§ TRY IT:
Copy the lines exactly as they appear, starting with the first line of the records and ending with the line that contains "Follow the ©2006 Microsoft Corporation link".

§ DATASET:
....

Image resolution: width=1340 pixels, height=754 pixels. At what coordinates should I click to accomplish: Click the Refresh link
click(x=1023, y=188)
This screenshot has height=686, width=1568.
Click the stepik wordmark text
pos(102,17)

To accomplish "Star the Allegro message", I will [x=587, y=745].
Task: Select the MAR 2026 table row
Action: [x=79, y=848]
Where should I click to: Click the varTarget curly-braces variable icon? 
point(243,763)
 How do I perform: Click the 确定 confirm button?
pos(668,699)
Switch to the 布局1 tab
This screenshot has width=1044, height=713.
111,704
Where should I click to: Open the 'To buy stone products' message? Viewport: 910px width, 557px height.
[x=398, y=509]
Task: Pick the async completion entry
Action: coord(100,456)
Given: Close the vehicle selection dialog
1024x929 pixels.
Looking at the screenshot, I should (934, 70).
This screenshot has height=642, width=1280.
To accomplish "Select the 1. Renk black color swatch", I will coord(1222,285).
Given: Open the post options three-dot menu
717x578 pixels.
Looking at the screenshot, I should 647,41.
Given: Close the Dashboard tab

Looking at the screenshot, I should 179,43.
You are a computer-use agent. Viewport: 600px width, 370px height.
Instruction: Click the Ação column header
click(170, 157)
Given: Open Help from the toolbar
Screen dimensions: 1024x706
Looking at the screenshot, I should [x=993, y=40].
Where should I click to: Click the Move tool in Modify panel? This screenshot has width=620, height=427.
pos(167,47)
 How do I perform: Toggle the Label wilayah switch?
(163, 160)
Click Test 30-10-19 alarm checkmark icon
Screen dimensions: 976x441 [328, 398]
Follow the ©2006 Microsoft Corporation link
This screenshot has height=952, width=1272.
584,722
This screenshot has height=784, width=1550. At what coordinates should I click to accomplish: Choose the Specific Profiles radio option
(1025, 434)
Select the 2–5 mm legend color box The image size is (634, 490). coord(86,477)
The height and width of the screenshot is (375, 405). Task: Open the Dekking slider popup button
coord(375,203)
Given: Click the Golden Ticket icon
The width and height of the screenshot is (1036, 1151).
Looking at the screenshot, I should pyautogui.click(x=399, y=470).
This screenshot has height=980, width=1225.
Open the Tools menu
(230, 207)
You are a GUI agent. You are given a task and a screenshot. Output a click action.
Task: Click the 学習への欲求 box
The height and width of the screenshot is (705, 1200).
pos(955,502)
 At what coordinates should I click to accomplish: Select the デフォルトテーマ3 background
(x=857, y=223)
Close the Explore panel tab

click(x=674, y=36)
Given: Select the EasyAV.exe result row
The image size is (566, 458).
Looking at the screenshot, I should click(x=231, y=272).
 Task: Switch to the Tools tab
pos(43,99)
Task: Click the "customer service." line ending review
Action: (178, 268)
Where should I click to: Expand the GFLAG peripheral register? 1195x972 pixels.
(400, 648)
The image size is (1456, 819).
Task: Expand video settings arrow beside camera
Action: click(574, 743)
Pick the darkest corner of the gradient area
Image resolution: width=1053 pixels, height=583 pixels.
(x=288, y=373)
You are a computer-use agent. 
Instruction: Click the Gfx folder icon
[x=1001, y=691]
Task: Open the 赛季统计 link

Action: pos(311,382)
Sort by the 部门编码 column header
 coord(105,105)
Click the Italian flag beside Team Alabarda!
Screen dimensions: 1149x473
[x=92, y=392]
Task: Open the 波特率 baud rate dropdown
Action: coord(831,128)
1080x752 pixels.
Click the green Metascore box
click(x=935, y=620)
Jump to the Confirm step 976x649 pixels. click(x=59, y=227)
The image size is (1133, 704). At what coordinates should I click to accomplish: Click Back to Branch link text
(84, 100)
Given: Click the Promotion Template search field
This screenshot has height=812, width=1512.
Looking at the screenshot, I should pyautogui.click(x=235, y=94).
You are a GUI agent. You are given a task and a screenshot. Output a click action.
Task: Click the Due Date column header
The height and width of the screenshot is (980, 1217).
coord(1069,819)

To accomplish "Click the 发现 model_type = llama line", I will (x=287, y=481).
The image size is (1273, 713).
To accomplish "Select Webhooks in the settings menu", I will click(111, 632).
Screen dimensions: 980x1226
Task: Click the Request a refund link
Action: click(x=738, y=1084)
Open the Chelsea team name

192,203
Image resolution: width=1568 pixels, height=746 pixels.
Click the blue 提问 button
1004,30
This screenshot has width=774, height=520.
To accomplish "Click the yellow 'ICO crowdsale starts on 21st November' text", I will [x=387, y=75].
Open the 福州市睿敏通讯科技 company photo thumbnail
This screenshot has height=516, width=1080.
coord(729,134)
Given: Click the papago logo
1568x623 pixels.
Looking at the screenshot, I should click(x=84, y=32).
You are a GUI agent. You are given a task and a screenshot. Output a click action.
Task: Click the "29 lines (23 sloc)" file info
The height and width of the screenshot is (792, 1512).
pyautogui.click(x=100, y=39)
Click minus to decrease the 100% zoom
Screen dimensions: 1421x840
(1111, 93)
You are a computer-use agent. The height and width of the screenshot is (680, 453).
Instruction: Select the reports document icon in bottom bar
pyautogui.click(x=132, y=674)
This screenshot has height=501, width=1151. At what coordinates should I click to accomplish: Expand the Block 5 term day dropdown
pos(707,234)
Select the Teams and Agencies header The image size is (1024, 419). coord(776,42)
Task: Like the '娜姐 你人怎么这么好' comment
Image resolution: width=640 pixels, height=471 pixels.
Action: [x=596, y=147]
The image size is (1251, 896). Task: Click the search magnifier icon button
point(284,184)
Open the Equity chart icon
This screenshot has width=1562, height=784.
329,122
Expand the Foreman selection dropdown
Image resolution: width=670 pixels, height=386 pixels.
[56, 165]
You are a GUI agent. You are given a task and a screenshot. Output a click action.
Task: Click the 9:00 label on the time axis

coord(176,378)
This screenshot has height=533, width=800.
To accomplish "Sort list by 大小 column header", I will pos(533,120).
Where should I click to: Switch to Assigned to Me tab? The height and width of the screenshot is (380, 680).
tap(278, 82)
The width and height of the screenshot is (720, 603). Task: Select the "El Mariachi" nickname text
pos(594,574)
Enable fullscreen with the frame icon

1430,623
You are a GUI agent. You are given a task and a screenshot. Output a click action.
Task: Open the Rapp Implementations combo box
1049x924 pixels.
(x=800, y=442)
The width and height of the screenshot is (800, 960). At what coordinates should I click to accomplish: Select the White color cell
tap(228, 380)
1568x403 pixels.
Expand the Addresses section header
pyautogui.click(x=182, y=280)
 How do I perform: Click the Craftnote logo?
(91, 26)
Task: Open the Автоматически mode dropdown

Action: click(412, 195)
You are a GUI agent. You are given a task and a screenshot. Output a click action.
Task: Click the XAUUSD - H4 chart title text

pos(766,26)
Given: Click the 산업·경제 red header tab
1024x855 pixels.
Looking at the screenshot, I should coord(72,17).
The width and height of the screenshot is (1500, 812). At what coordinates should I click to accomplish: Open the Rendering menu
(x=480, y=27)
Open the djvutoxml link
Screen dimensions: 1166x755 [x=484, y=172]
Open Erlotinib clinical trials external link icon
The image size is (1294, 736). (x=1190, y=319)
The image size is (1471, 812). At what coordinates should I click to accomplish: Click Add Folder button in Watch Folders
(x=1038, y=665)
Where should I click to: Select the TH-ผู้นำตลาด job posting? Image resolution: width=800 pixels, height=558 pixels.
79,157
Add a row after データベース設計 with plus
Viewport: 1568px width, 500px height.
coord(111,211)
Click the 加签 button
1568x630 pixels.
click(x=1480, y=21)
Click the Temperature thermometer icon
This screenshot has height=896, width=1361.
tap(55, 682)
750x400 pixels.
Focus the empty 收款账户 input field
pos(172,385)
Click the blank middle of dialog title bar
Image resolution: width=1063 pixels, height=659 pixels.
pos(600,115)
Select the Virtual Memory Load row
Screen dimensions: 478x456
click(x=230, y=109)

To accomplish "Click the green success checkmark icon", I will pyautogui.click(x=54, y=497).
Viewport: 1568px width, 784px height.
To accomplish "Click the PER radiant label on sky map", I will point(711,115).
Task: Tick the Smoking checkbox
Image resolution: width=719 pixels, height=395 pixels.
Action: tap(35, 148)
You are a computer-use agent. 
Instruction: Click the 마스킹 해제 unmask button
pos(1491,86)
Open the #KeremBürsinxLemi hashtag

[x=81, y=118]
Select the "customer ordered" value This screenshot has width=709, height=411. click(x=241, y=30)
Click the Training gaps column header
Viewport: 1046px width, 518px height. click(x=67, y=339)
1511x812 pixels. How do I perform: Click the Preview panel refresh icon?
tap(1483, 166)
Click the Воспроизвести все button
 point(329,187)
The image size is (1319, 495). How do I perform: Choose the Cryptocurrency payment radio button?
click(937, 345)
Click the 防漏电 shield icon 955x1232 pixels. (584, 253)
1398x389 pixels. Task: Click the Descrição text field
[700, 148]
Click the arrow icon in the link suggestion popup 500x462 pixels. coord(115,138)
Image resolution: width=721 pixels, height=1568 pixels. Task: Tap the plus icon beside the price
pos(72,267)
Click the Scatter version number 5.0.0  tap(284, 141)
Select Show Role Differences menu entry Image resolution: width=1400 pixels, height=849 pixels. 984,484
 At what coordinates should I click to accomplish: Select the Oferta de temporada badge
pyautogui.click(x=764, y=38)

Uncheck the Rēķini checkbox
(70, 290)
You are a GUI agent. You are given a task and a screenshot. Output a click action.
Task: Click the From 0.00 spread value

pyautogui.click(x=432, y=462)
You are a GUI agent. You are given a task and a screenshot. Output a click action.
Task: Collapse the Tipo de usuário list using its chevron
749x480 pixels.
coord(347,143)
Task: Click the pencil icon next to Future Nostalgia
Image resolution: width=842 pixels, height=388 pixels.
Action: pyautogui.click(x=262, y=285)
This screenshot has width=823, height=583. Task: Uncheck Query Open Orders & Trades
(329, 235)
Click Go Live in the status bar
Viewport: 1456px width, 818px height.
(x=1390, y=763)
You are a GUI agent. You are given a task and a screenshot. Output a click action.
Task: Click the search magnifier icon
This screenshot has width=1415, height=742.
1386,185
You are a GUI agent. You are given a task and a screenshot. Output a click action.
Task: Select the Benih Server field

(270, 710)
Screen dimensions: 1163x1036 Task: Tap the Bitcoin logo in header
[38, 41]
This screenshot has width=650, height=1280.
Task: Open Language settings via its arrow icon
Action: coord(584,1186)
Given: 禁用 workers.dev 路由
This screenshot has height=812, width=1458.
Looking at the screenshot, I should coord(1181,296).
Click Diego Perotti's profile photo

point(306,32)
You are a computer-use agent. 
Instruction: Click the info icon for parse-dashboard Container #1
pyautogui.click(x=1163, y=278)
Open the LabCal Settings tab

....

§ OUTPUT FOR THIS TASK:
Image resolution: width=1340 pixels, height=754 pixels. At what coordinates should I click to accomplish: Click the Refresh link
click(x=1023, y=188)
This screenshot has height=686, width=1568.
Click the stepik wordmark text
pos(102,17)

To accomplish "Star the Allegro message", I will [x=587, y=745].
Task: Select the MAR 2026 table row
Action: [x=79, y=848]
Where should I click to: Click the varTarget curly-braces variable icon? 
point(243,763)
 How do I perform: Click the 确定 confirm button?
pos(668,699)
Switch to the 布局1 tab
This screenshot has width=1044, height=713.
111,704
Where should I click to: Open the 'To buy stone products' message? Viewport: 910px width, 557px height.
[x=398, y=509]
Task: Pick the async completion entry
Action: coord(100,456)
Given: Close the vehicle selection dialog
1024x929 pixels.
Looking at the screenshot, I should (934, 70).
This screenshot has height=642, width=1280.
To accomplish "Select the 1. Renk black color swatch", I will coord(1222,285).
Given: Open the post options three-dot menu
717x578 pixels.
Looking at the screenshot, I should 647,41.
Given: Close the Dashboard tab

Looking at the screenshot, I should 179,43.
You are a computer-use agent. Viewport: 600px width, 370px height.
Instruction: Click the Ação column header
click(170, 157)
Given: Open Help from the toolbar
Screen dimensions: 1024x706
Looking at the screenshot, I should [x=993, y=40].
Where should I click to: Click the Move tool in Modify panel? This screenshot has width=620, height=427.
pos(167,47)
 How do I perform: Toggle the Label wilayah switch?
(163, 160)
Click Test 30-10-19 alarm checkmark icon
Screen dimensions: 976x441 [328, 398]
Follow the ©2006 Microsoft Corporation link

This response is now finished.